Current targets for Copenhagen allow the passing of tipping points

The current emission targets of industrialised countries will bring the world on a route that leads to at least a doubling of their official climate target, shows the leading UN climate report of 2007.

If however these targets are interpreted using scientific updates since publication of that IPCC report, the present goals may lead to a staggering warming of more than seven degrees, says a newly founded European climate campaign, called 40inCopenhagen.org.

The current goals fit exactly in the IPCC emissions range of zero to 25 percent reduction for the year 2020, with the US (0 percent [compared to 1990 levels – MW]) being the least ambitious and Japan (-25 percent), since election of its new government, the most. The European Union still officially holds on to a 20 percent reduction, though willing to increase that to 30 ‚if others join in‘. Canada is comparable to the US with a reduction target of only three percent, relative to 1990, the fixed base year under the UN climate treaty.

„The most cited IPCC graph, at page 776 of Working Group 3, shows the current commitments neatly link to a further increase of greenhouse gases to 650 parts per million (ppm) CO2 equivalents,“ says Rolf Schuttenhelm, one of the participating climate experts in the new climate group, that focuses specifically on the upcoming conference in Copenhagen, where the world is to decide on the new UN climate treaty in December this year.

„Back in the Technical Summary of that same report we find this concentration will most likely lead to a temperature rise of 3.6 degrees.“ That’s almost twice as high as the international climate target of ’staying below 2 degrees‘ as agreed upon at the G8 in July this year.

However, the discrepancy is likely to be worse. In 2008 NASA scientist James Hansen, together with seven other climatologists, published a special report on the sensitivity of our climate system. „These scientists agree more or less with the IPCC, that says temperature will most likely rise by three degrees once CO2 concentrations are doubled,“ says Schuttenhelm.

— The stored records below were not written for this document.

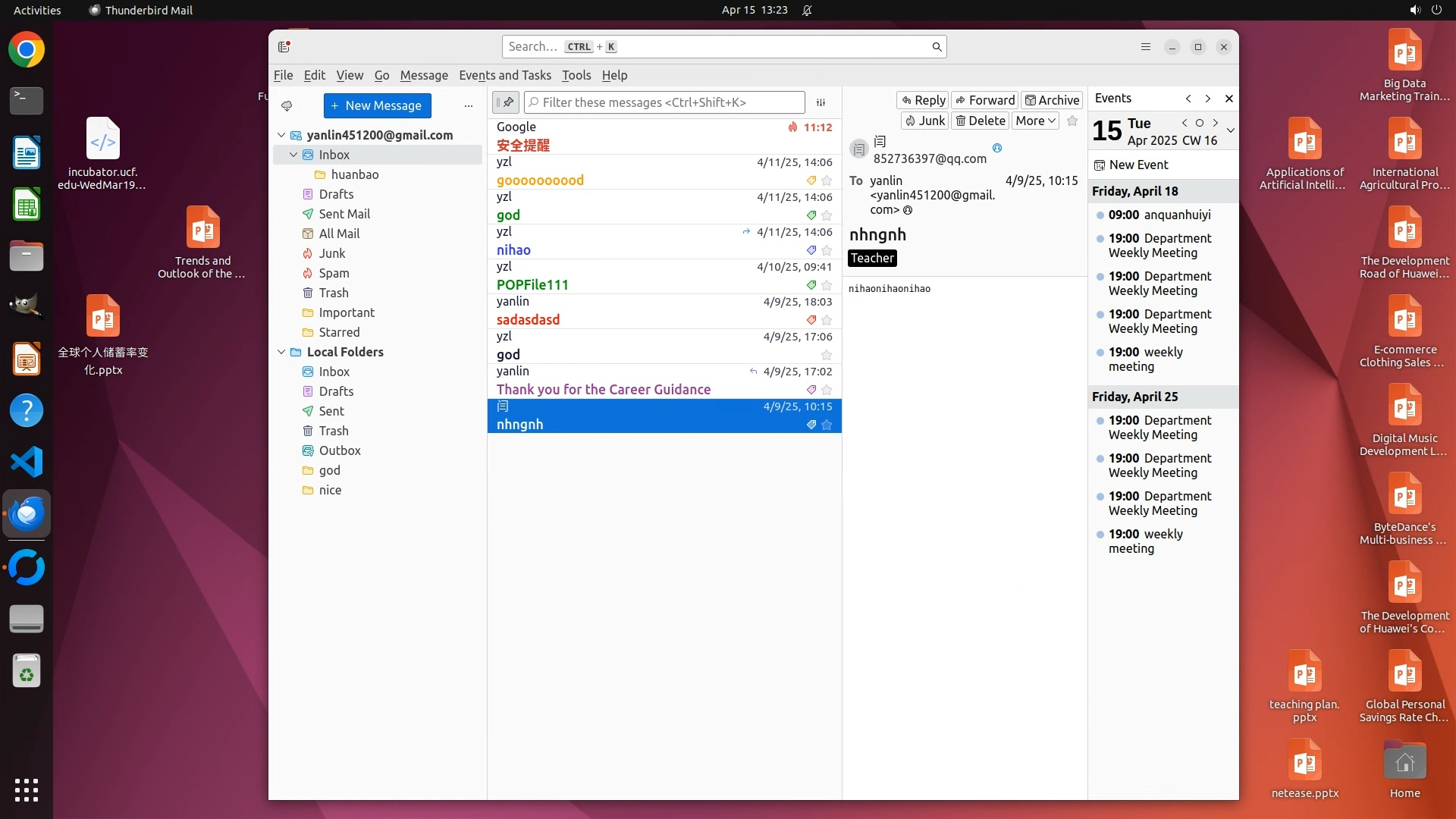Open message list display options icon

[x=821, y=102]
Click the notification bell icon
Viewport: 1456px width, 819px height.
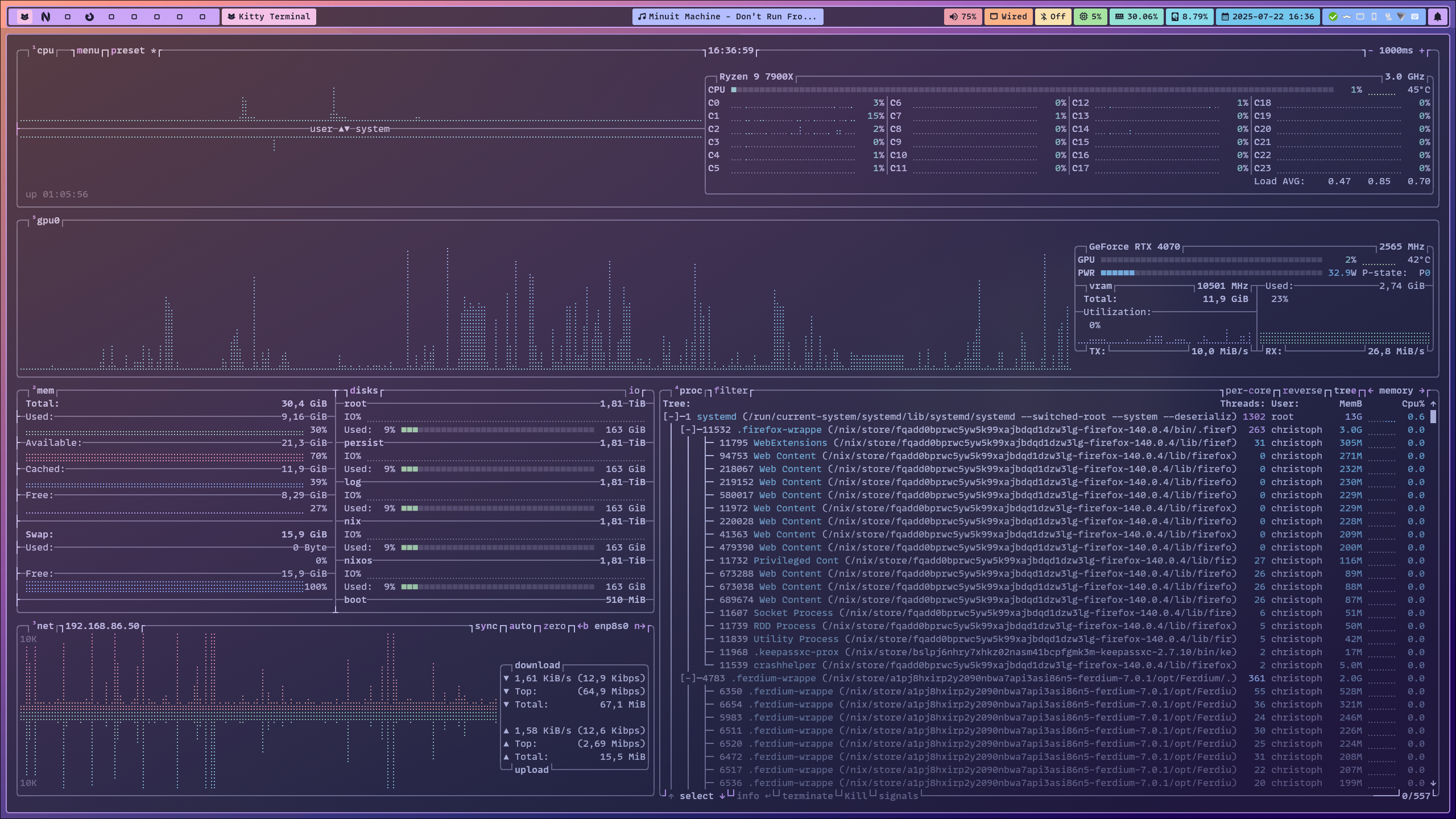tap(1437, 16)
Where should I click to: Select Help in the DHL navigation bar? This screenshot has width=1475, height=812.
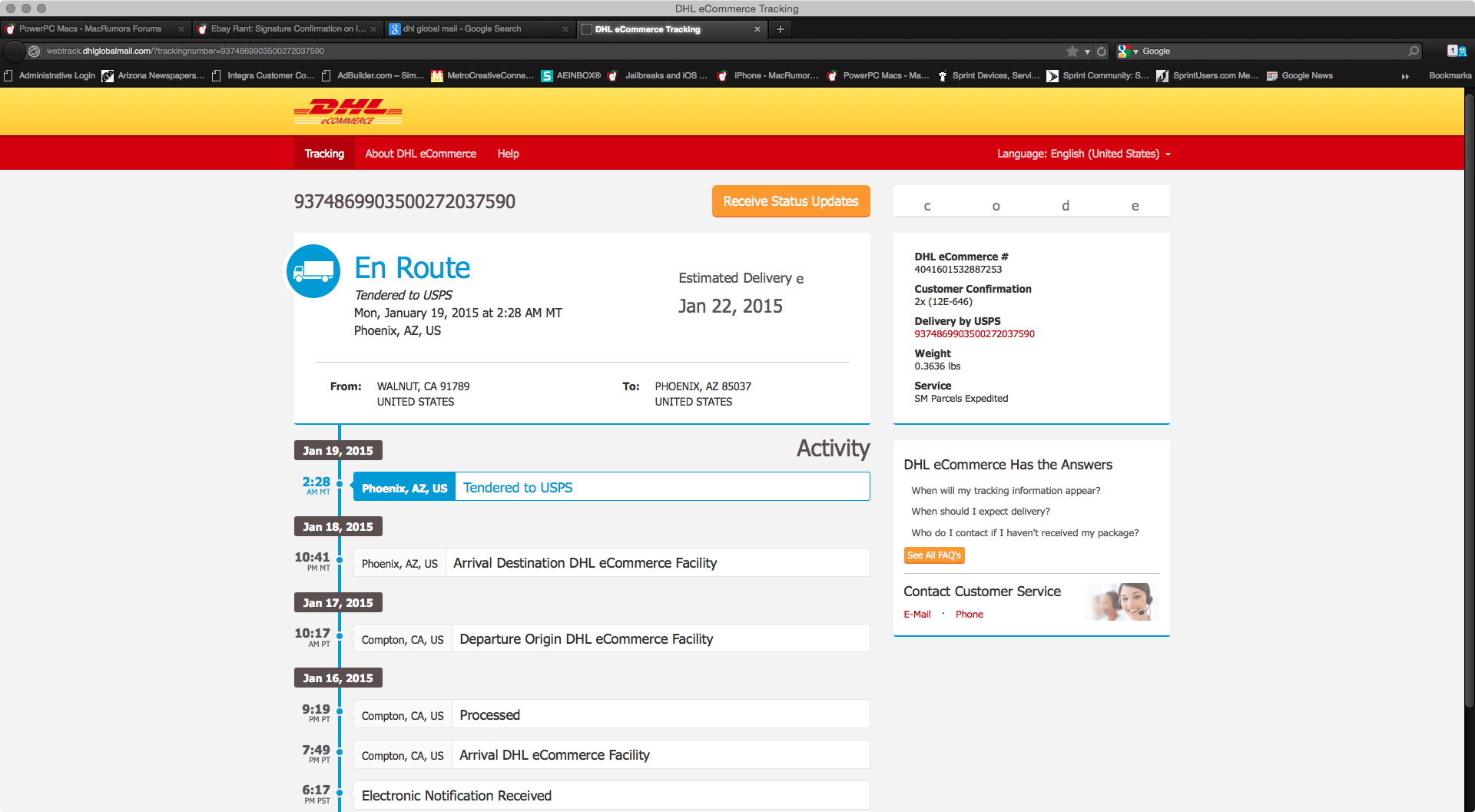(508, 153)
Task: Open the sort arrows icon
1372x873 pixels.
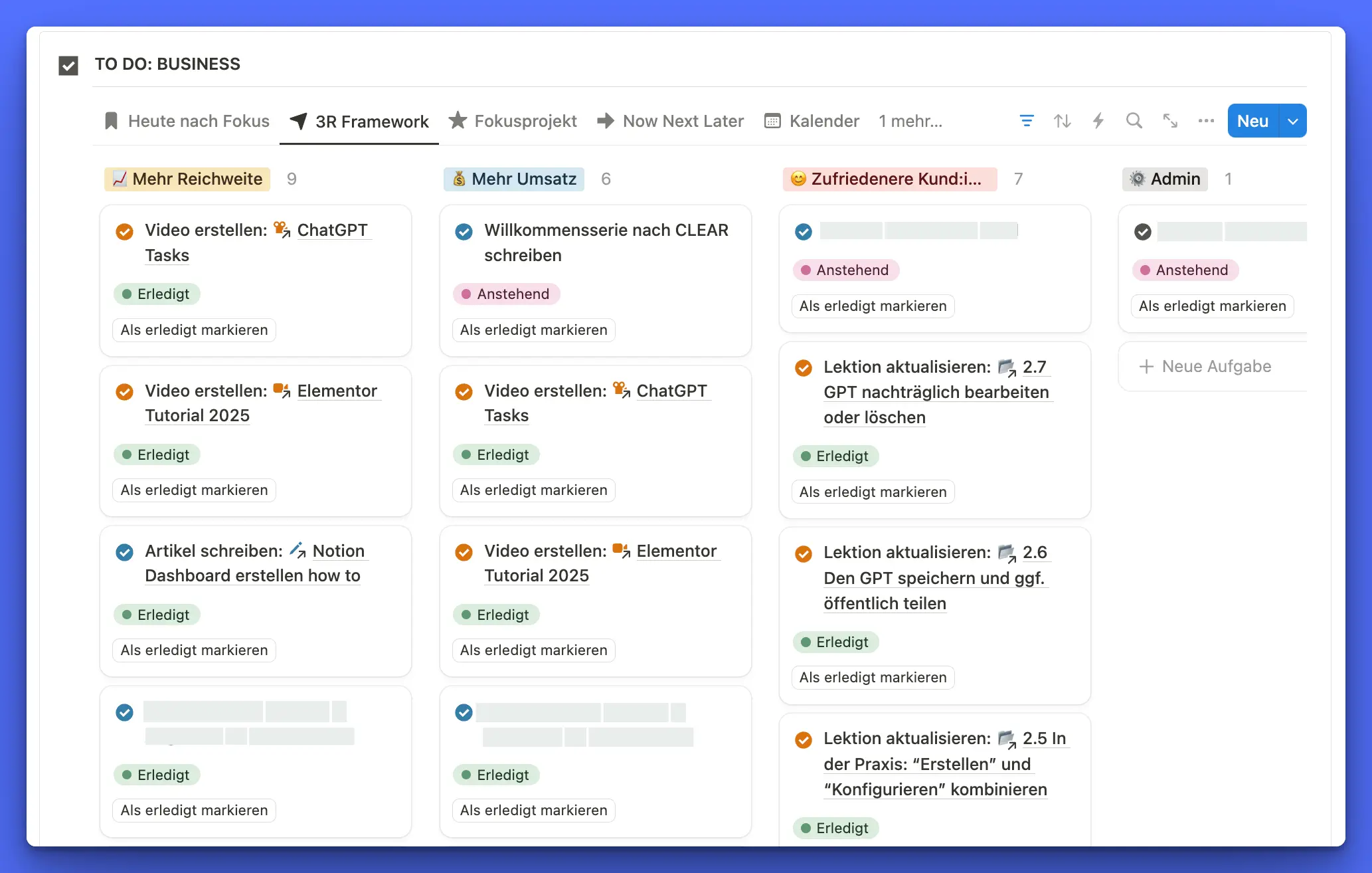Action: pos(1063,121)
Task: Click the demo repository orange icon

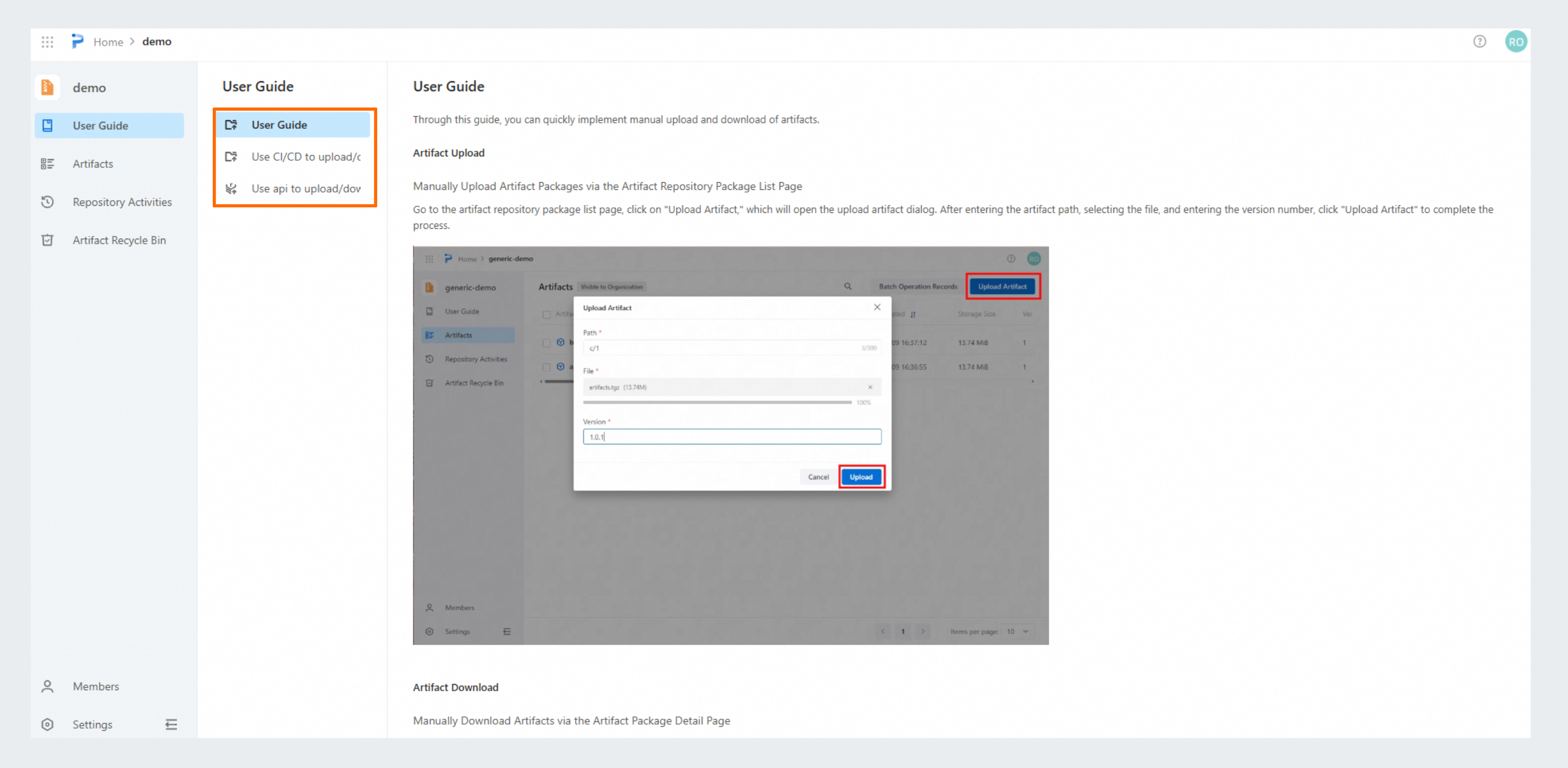Action: click(x=48, y=88)
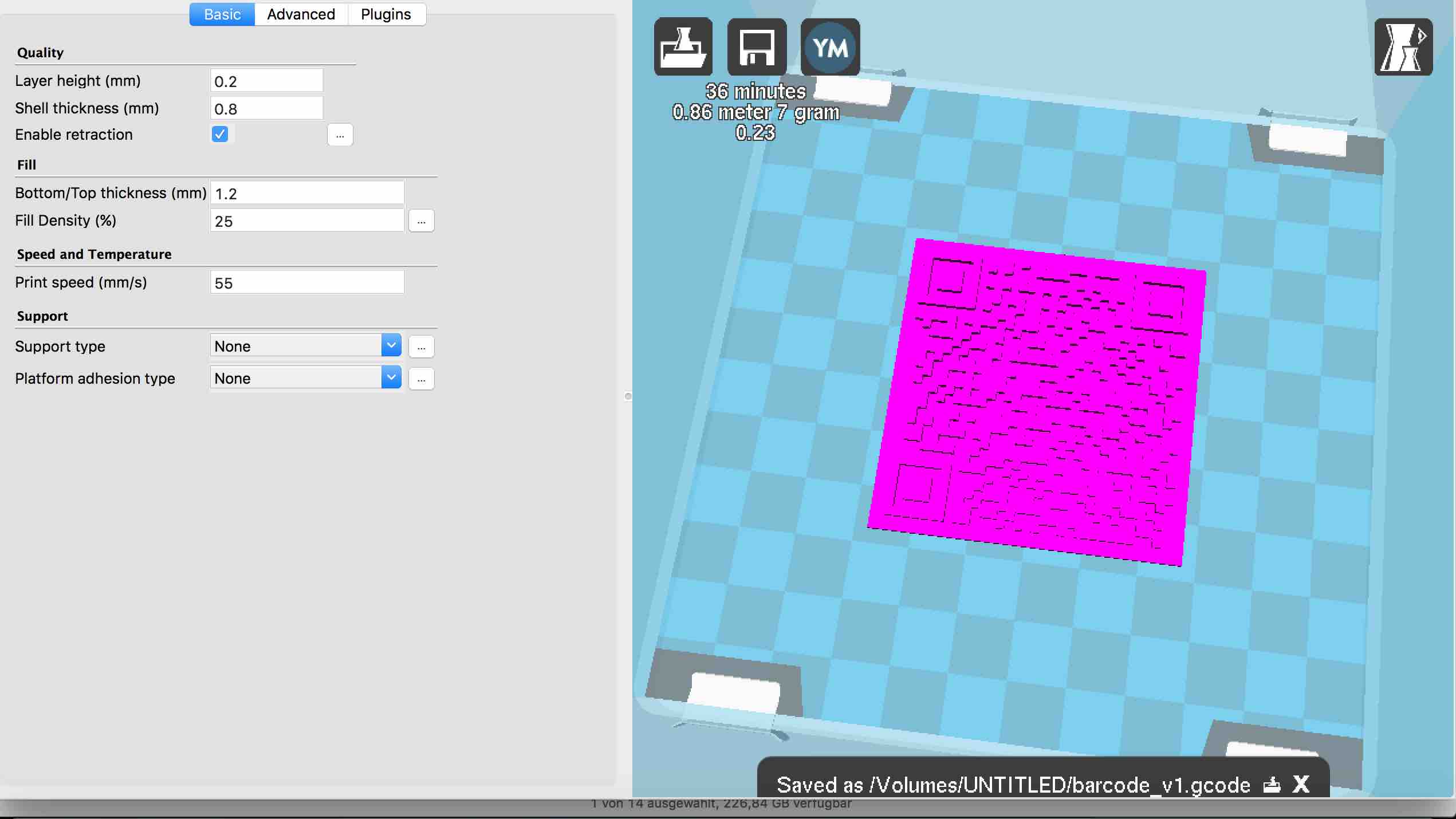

„But then they add something else to that,“ Schuttenhelm continues. „It’s called the indirect climate sensitivity and it’s the sum of all the effects in the ocean and the solid biosphere that add to our industrial greenhouse gas emissions.“

„We’ve all heard of the threat of large-scale methane emissions from the tundra as Arctic temperatures keep rising,“ says Schuttenhelm. „But we seem to be missing the numbers. These processes could double the global temperature rise. And our only chance to prevent that is now, this year, in Copenhagen.“

Other indirect processes that add to the initial climate sensitivity are decreased reflection of sunlight due to snow and ice melt and increased CO2 emissions from drier forests and organic soils. Earlier this year a group of some 2,500 climate experts gathered in the Danish capital and acknowledged the urgency of the climate problem had previously been underestimated.

„It’s high time we start to respect these scientific findings,“ says Schuttenhelm. „Opting for the most ambitious IPCC scenario is the least we can do.“

40inCopenhagen.org calls for a 40 percent emission reduction for combined greenhouse gases between 1990 and 2020, for all industrialised countries. Environmental organisations also advocate this target as do India, China and many of the poorest nations, like the UN Africa Group. However, so far only Germany and Sweden have said to be willing to actually commit to 40 percent reduction.